**Stated task:** Please print the entries below without any change, beginning at the line that contains "Task: Open the PikPak desktop shortcut icon" and stopping after the line that contains "Action: (x=123, y=108)".

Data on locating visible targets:
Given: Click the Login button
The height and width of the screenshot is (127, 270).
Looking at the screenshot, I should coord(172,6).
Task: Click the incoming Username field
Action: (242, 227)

* * *

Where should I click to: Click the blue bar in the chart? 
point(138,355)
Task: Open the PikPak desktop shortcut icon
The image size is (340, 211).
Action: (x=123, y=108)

**Output:**
Task: Open the PikPak desktop shortcut icon
The image size is (340, 211).
Action: (x=123, y=108)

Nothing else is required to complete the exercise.